On January 1, 2021, Tim and Eric hosted a watch-along of Billion Dollar Movie. As part of it, they discussed the outline for the unproduced sequel, Trillion Dollar Movie, which would involve the duo being kidnapped by the dictator of an African country and forced to make a Saturday Night Live-style show.

==Release==
The film premiered at the 2012 Sundance Film Festival in January 2012. In an interview, the duo deadpanned that the film was spliced together with out-takes from the DVD release of Rango.

===Box office===
Tim and Eric's Billion Dollar Movie opened to 24 theaters on March 2, 2012 and grossed $87,475 in its opening weekend, ranking at #42. It would go on for another 7 weeks before closing to only $201,436 in the domestic box office.

=== Home Media ===
Tim and Eric's Billion Dollar Movie released on DVD in Region 1 and Region 4, with the Region 4 release being distributed by Madman Entertainment. The film also released on Blu-Ray in North America.

===Critical reception===

Tim and Eric's Billion Dollar Movie received negative reviews from critics on its original release. The film ranking website Rotten Tomatoes rated the film "rotten", with 38% of the 73 critics sampled giving the film positive reviews, with an average score of 4.26/10. The website's critics consensus reads: "Tim & Eric's Billion Dollar Movie is on a gleeful quest to repulse audiences, but sometimes less is more with this sketchy duo." Metacritic, which uses a weighted average, assigned the film a score of 40 out of 100, based on 21 critics, indicating "mixed or average" reviews.
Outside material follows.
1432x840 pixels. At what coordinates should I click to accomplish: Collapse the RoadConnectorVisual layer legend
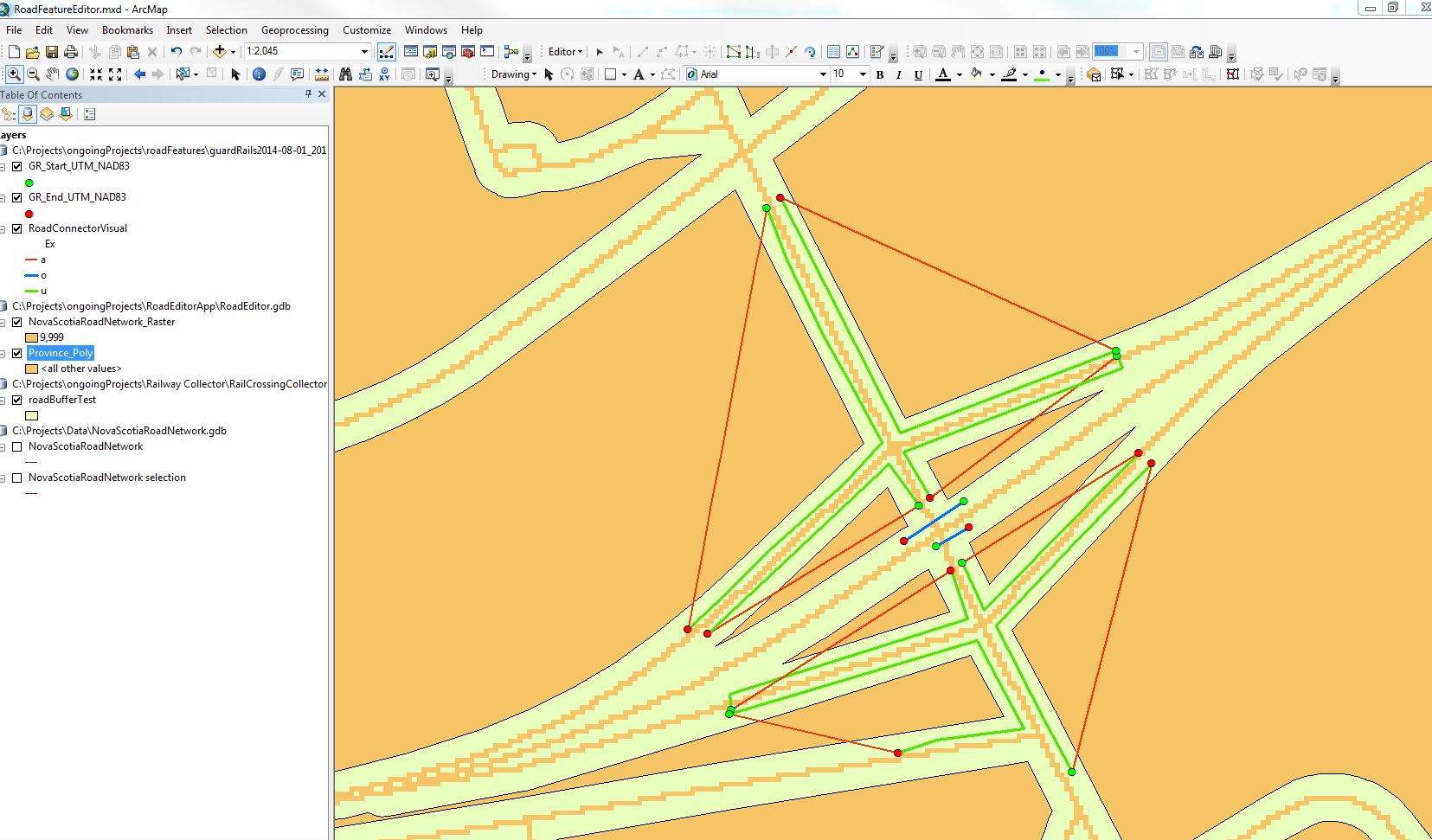click(3, 229)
Variety gave the film a negative review, feeling that Tim and Eric "torture their purposefully inept, shortform sketch work into feature length...to diminishing returns" and that "fans of their Cartoon Network series or those simply familiar with the pair via YouTube will likely find the extended version of their pathos-and-pain-driven comedy hard to digest." The Hollywood Reporter gave the film a negative review, stating "Auds attuned to Tim & Eric's weird wavelength will find plenty of guffaws in the first half, but a plot this thin can't sustain comedy based on discomfort." The A.V. Club gave the film a B+ rating, opining that the film "feels genuinely dangerous and transgressive: it makes a virtue of going way too far because other comedies don't go far enough." Roger Ebert gave the film half a star out of 4 and said it was so bad, it wouldn't even qualify for a review in a book consisting solely of reviews of terrible movies (along the lines of his "Your Movie Sucks" editions).